#### RECORDS TO USE ####

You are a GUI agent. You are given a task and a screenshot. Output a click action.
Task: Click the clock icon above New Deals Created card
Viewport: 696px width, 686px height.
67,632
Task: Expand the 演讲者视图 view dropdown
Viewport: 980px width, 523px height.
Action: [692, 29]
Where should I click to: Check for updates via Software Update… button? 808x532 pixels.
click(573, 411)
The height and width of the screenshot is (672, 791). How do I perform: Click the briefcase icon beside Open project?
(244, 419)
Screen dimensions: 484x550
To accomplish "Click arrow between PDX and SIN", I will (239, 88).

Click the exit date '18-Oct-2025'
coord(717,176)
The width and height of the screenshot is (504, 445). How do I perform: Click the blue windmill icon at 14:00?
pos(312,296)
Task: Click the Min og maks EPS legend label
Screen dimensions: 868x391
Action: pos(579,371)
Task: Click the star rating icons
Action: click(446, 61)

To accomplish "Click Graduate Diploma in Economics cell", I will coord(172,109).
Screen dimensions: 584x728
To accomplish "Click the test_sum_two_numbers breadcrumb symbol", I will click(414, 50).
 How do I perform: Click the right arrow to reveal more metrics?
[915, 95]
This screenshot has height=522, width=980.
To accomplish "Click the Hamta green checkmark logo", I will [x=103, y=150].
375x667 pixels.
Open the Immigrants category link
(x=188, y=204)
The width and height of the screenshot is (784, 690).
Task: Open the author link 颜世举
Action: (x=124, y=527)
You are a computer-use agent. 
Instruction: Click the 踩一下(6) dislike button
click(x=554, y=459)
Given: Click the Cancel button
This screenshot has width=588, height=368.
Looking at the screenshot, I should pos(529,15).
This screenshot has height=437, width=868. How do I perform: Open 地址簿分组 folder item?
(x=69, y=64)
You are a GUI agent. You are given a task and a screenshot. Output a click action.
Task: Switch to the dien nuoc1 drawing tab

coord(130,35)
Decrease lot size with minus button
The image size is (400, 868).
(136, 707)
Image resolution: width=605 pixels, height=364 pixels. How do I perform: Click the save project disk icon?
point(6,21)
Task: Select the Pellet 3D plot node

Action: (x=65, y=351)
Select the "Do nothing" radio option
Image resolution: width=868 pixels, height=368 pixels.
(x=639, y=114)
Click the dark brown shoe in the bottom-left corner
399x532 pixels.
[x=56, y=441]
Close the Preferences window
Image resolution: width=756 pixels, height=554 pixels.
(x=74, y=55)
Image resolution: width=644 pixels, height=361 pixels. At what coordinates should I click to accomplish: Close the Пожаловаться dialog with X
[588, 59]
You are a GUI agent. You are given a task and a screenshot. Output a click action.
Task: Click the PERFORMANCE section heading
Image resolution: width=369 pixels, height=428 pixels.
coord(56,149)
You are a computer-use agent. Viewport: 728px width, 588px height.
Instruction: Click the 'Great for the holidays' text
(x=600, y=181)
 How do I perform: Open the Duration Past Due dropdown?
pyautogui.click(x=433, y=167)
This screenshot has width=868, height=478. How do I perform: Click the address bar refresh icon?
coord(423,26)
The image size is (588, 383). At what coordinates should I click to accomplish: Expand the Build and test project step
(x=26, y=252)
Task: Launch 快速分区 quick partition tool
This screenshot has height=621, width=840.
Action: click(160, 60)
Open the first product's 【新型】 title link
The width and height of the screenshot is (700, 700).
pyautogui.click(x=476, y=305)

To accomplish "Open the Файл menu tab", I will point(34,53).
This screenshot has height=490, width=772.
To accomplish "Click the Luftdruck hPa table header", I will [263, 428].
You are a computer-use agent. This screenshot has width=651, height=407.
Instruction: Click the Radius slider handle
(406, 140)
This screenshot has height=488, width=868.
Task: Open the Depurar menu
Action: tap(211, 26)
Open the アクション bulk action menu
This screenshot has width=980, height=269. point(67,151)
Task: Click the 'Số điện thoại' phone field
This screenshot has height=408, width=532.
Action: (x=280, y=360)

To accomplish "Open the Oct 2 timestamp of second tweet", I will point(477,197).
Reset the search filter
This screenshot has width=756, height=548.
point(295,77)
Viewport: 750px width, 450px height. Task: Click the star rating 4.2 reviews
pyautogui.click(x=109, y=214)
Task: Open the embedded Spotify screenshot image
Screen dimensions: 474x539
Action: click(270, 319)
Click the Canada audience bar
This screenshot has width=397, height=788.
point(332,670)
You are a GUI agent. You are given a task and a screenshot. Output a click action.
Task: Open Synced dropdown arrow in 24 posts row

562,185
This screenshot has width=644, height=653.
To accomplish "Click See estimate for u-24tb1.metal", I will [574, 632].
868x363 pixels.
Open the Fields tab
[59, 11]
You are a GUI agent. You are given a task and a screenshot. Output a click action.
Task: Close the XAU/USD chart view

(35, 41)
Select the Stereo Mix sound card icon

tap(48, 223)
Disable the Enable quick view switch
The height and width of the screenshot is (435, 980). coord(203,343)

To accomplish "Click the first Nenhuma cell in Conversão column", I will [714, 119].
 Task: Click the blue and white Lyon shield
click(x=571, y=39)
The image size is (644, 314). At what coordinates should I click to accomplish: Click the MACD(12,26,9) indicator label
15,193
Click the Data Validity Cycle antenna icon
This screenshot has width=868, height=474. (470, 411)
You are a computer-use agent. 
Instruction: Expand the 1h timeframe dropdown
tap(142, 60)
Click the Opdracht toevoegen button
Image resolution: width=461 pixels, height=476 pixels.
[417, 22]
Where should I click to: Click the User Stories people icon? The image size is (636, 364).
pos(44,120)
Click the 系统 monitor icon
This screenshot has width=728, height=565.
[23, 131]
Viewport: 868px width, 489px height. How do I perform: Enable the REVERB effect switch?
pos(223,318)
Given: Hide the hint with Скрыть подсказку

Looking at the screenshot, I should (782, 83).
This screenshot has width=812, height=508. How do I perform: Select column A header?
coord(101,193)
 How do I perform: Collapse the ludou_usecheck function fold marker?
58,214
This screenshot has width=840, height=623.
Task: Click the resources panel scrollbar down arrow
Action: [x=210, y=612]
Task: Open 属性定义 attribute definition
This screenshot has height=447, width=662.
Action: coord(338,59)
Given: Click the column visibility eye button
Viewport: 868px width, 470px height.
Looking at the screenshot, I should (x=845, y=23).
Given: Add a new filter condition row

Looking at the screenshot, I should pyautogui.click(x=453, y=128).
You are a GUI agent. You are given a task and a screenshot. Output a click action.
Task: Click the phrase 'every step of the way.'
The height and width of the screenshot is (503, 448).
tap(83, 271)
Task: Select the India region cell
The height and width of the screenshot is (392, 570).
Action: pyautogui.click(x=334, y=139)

####

> _HOW TO COMPLETE THIS TASK_
Of the lines above, output exactly those from the line bearing "Image resolution: width=369" through the line bearing "Open the first product's 【新型】 title link", inclusive.

> _ANSWER TO THIS EXERCISE_
Image resolution: width=369 pixels, height=428 pixels.
coord(56,149)
You are a computer-use agent. Viewport: 728px width, 588px height.
Instruction: Click the 'Great for the holidays' text
(x=600, y=181)
 How do I perform: Open the Duration Past Due dropdown?
pyautogui.click(x=433, y=167)
This screenshot has width=868, height=478. How do I perform: Click the address bar refresh icon?
coord(423,26)
The image size is (588, 383). At what coordinates should I click to accomplish: Expand the Build and test project step
(x=26, y=252)
Task: Launch 快速分区 quick partition tool
This screenshot has height=621, width=840.
Action: click(160, 60)
Open the first product's 【新型】 title link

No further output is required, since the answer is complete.